From mboxrd@z Thu Jan  1 00:00:00 1970
From: catalin.marinas@arm.com (Catalin Marinas)
Date: Tue, 3 Mar 2015 10:57:05 +0000
Subject: EDAC on arm64
In-Reply-To: <2550695.nbkPi0RDF3@wuerfel>
References: <54F11133.70909@redhat.com> <2937202.iu6lrkO1gm@wuerfel>
 <20150302222502.GA13277@MBP.local> <2550695.nbkPi0RDF3@wuerfel>
Message-ID: <20150303105705.GF28951@e104818-lin.cambridge.arm.com>
To: linux-arm-kernel@lists.infradead.org
List-Id: linux-arm-kernel.lists.infradead.org

On Tue, Mar 03, 2015 at 10:23:06AM +0100, Arnd Bergmann wrote:
> On Monday 02 March 2015 22:25:16 Catalin Marinas wrote:
> > On Mon, Mar 02, 2015 at 08:40:16PM +0100, Arnd Bergmann wrote:
> > > On Monday 02 March 2015 14:58:41 Catalin Marinas wrote:
> > > > On Mon, Mar 02, 2015 at 10:59:32AM +0000, Will Deacon wrote:
> > > > > On Sat, Feb 28, 2015 at 12:52:03AM +0000, Jon Masters wrote:
> > > > > > Have you considered reviving the patch you posted previously for EDAC
> > > > > > support (the atomic_scrub read/write test piece dependency)?
> > > > > > 
> > > > > > http://lists.infradead.org/pipermail/linux-arm-kernel/2014-April/249039.html
> > > > > 
> > > > > Well, we'd need a way to handle the non-coherent DMA case and it's really
> > > > > not clear how to fix that.
> > > > 
> > > > I agree, that's where the discussions stopped. Basically the EDAC memory
> > > > writing is racy with any non-cacheable memory accesses (by CPU or
> > > > device).
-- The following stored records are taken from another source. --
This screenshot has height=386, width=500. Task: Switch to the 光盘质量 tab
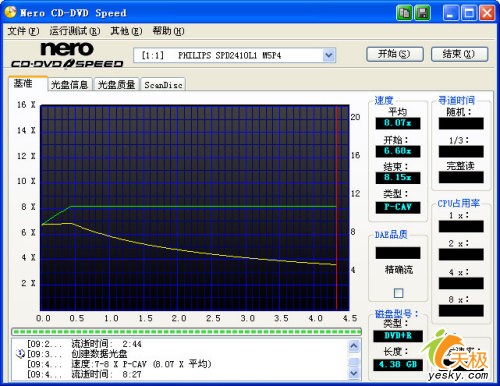pyautogui.click(x=116, y=85)
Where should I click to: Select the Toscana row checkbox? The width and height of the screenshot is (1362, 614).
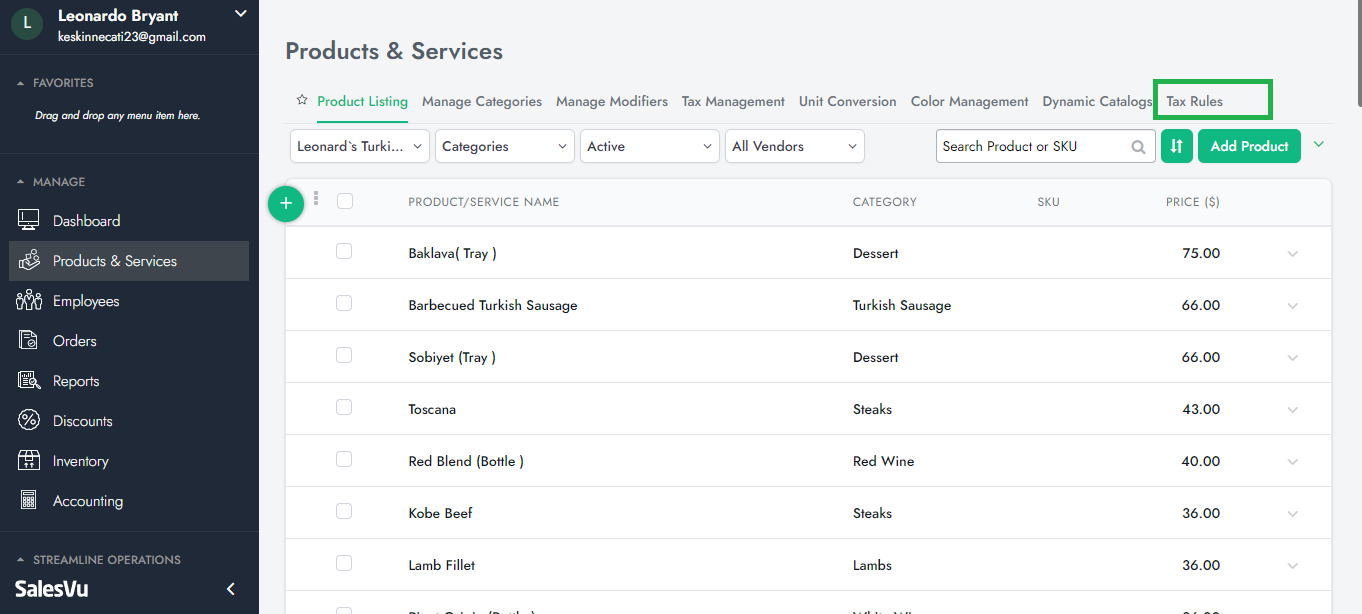[x=344, y=408]
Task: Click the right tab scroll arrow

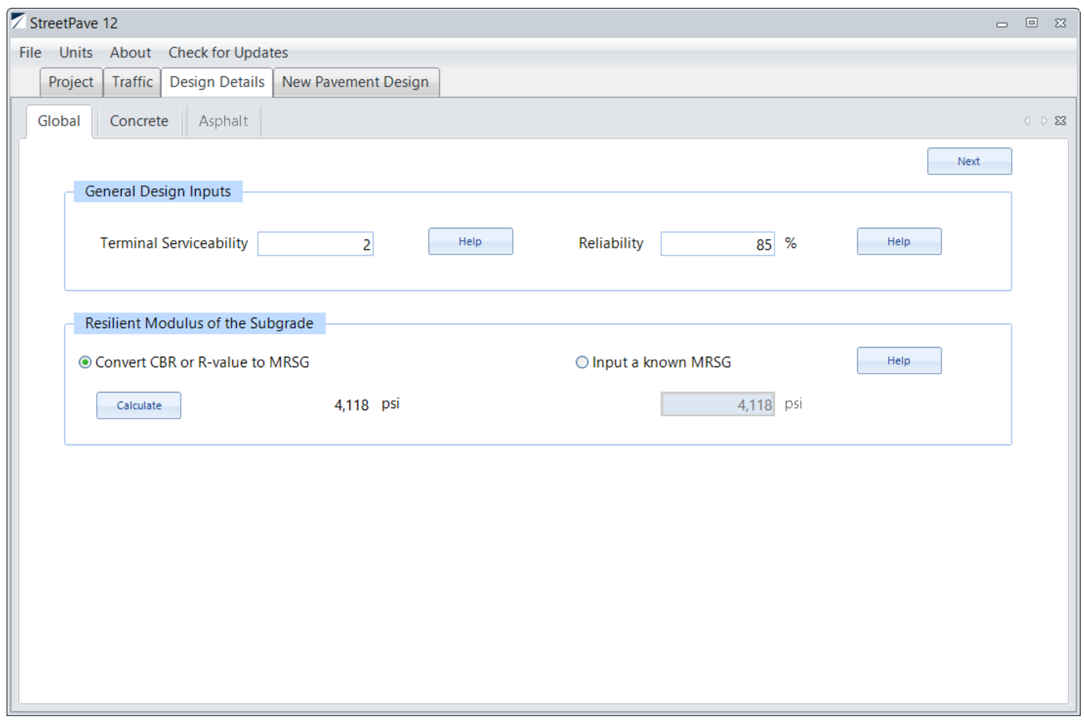Action: (x=1043, y=121)
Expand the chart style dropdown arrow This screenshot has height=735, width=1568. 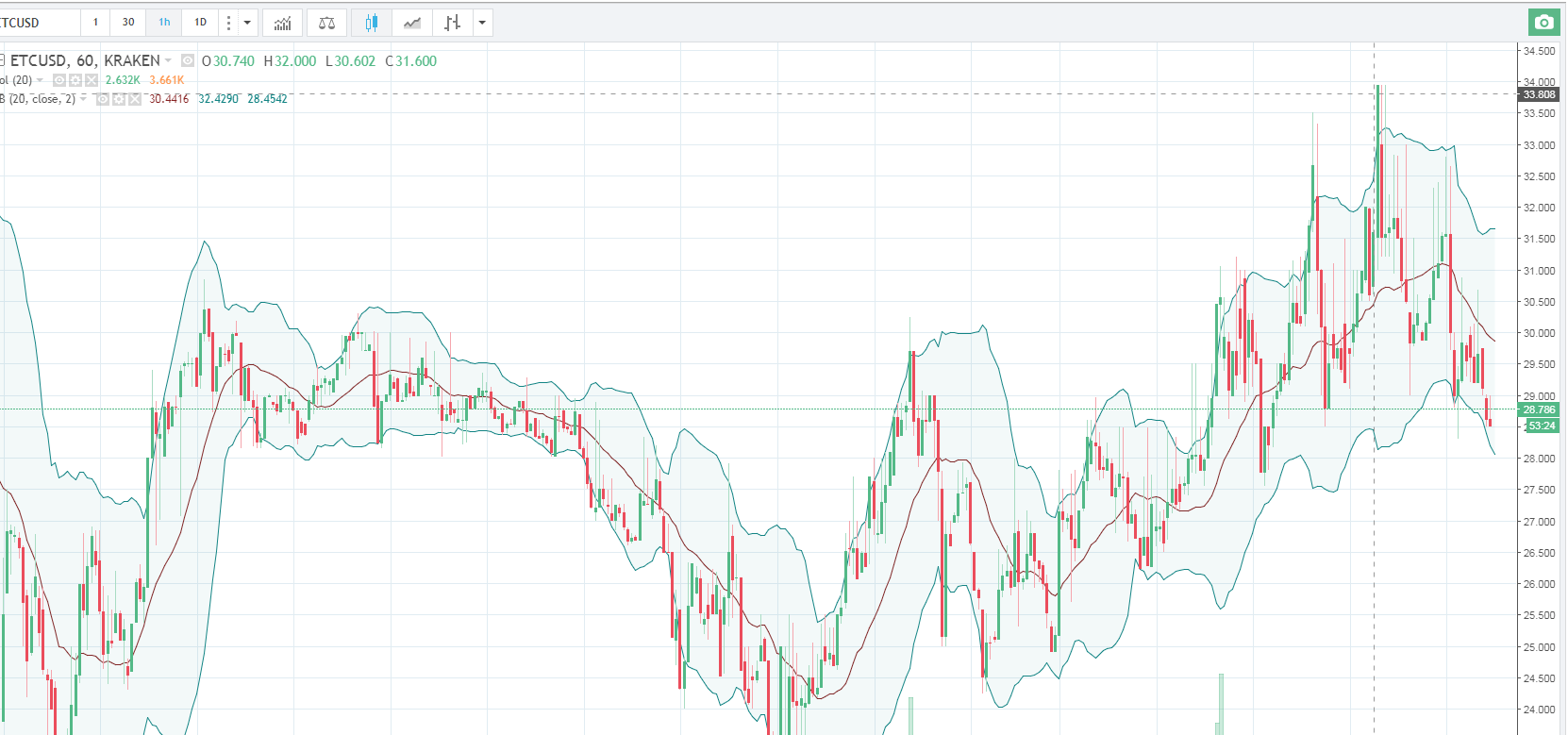click(482, 23)
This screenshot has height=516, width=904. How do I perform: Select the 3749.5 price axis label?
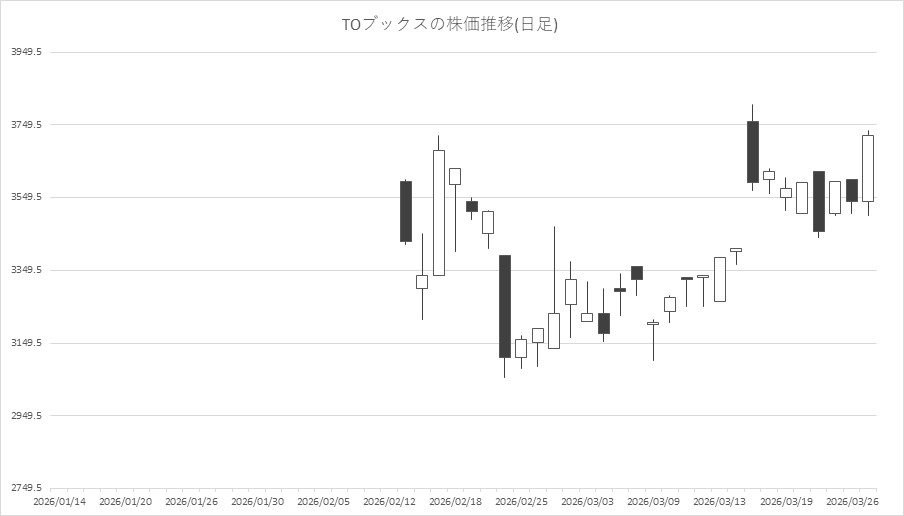pos(26,125)
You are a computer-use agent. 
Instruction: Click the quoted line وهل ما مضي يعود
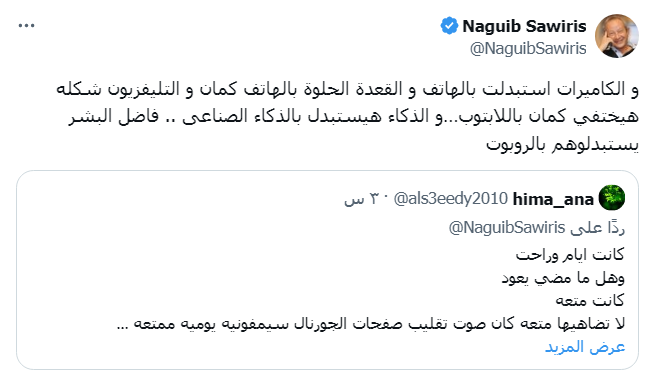563,277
The only way we could safely use this is only if all the
> > > > devices are coherent *and* KVM is disabled. With KVM, guests may access
> > > > the memory uncached, so we hit the same problem.
> > > 
> > > Is this a setting of the host, or does the guest always have this capability?
> > 
> > The guest can always make it stricter than what the host set in stage 2
> > (i.e. from Normal Cacheable -> NonCacheable -> Device) but never in the
> > other direction.
> 
> Do you have an idea what the purpose of this is? Why would a guest
> even want to mark pages as noncachable that are mapped into the
> host as cachable and that might have dirty cache lines?

The stage 1 / stage 2 attributes combination works such that the
hypervisor can impose more stricter attributes or none at all (in which
case it is up to the guest to decide what it needs). So for example
devices mapped into the guest address space (e.g. the GIC) are marked as
Device memory in stage 2 so that the guest could never map them as
Normal Cacheable memory (with some bad consequences).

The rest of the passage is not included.